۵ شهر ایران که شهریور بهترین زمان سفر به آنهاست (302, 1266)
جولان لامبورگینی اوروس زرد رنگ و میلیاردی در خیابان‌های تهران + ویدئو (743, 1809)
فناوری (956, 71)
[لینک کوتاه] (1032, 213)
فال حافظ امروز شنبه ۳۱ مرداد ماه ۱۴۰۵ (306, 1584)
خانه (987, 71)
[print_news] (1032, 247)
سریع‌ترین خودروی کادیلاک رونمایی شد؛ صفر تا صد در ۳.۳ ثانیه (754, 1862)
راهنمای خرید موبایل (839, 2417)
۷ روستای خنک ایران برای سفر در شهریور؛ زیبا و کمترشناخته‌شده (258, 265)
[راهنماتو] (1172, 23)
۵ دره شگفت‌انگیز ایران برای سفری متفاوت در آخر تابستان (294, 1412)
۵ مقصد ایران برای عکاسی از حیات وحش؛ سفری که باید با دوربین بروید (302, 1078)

......

Give back the whole of the data above, exactly as written.

۵ شهر ایران که شهریور بهترین زمان سفر به آنهاست (302, 1266)
جولان لامبورگینی اوروس زرد رنگ و میلیاردی در خیابان‌های تهران + ویدئو (743, 1809)
فناوری (956, 71)
[لینک کوتاه] (1032, 213)
فال حافظ امروز شنبه ۳۱ مرداد ماه ۱۴۰۵ (306, 1584)
خانه (987, 71)
[print_news] (1032, 247)
سریع‌ترین خودروی کادیلاک رونمایی شد؛ صفر تا صد در ۳.۳ ثانیه (754, 1862)
راهنمای خرید موبایل (839, 2417)
۷ روستای خنک ایران برای سفر در شهریور؛ زیبا و کمترشناخته‌شده (258, 265)
[راهنماتو] (1172, 23)
۵ دره شگفت‌انگیز ایران برای سفری متفاوت در آخر تابستان (294, 1412)
۵ مقصد ایران برای عکاسی از حیات وحش؛ سفری که باید با دوربین بروید (302, 1078)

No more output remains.